Republican senators turn onTrump over his attack on the Constitution: ‘He goes from MAGA to RINO’

Republican Senators sought to distance themselves from former president Donald Trump’s remarks calling for laws to be terminated so that he could be reinstated as president.

Over the weekend, Mr Trump made the remarks in response to a Fox News report that the FBI met with Twitter and other social media platforms ahead of the 2020 presidential election as a means to combat disinformation.

“A Massive Fraud of this type and magnitude allows for the termination of all rules, regulations, and articles, even those found in the Constitution. Our great ‘Founders’ did not want, and would not condone, False & Fraudulent Elections!” Mr Trump wrote on Truth Social, his networking platform.

But Republican Senators arriving to Capitol Hill on Monday sought to distance themselves.

“Kind of at a loss for words,” Senator John Cornyn of Texas told The Independent.

Senator John Kennedy of Louisiana told The Independent he could somewhat understand Mr Trump’s anger after Twitter owner Elon Musk released some of the internal discussions that led to the social media giant censoring a New York Post story about Hunter Biden’s laptop.

“I think the document dump demonstrates that, that pre-Musk if you took the Democratic Party and the bad and White House and turn them upside upside down and shook them, the Twitter would fall out of their pocket,” he told The Independent. “It's clear to me that the Democratic Party and Biden will be playing a major role and what was on and was not on Twitter.”

At the same time, Mr Kennedy said that he didn’t agree with Mr Trump’s words.

“The Constitution can be amended. The Constitution can be interpreted, but the Constitution can't be suspended,” he said.

Also on Truth Social, Mr Trump later tried to claim that he never advocate for the termination of the US Constitution, saying his calls to do so were “disinformation and lies.”

Senator Lindsey Graham also said he understood Mr Trump’s anger but told The Independent his remarks about terminating the Constitution or laws was “very inappropriate.”

“He's frustrated because of the, you know, bias in the media and Democrats controlling Twitter and Russia, joke of investigation,” he said. “But the statement was inappropriate and I'm glad to see him clarify.”

Mr Trump’s remarks come as Republican Senators, including Mr Graham and Mr Kennedy, have been stumping for Herschel Walker, the Republican Senate nominee in Georgia. Mr Walker faces Democratic Senator Raphael Warnock in a runoff election on Tuesday.

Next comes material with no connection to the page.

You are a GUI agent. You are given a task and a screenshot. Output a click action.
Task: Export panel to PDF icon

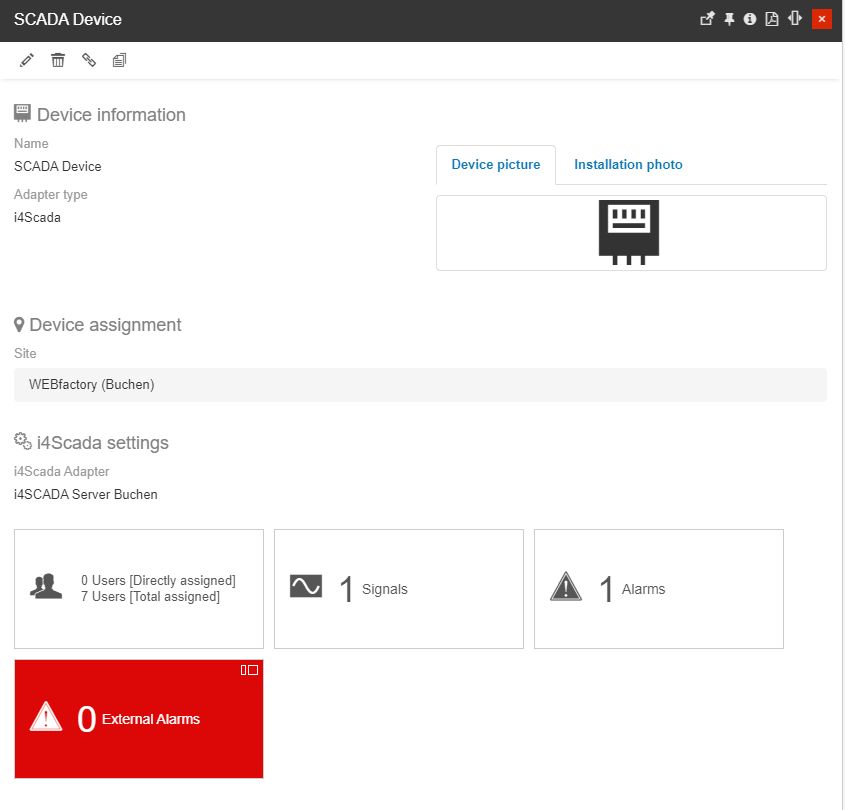tap(772, 19)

Senator Roger Marshall of Kansas told The Independent he hadn’t seen the remarks but thought they were a distraction

“I would say that I just finished 105 town halls, spend a weekend in Kansas and nobody's talking about this we should be talking about the price of gas, the price of groceries, we should be talking about border security.,” he said. “That's what Americans are concerned about the back home, not, not these tweets that are coming out so I'm not going to waste my time on trying to dissect when he said this and how we said that we should be focused on the problems that matter to Americans back home.”

Senator Joni Ernst of Iowa also denounced the remarks from Mr Trump swiftly.

“No, that's not ever gonna happen,” she told The Independent. “The Constitution is around to stay and I believe in upholding the Constitution.”

Senator Mitt Romney of Utah, who voted to convict Mr Trump for both of his impeachments, told The Independent that Mr Trump’s remarks were antithetical to Republican values.

“The Republican Party is the Constitution Party. So when he calls to suspend the Constitution, he goes from MAGA to RINO,” he told The Independent in reference to the acronym for “Republican in Name Only.”

Senator Roy Blunt of Missouri, who is retiring at the end of this Congress, said that Mr Trump’s words are an abdication of his oath of office.

“I was standing 10 feet from him when he took the oath of office,” Mr Blunt told The Independent. “I don't think there was an escape clause to not defend the Constitution.”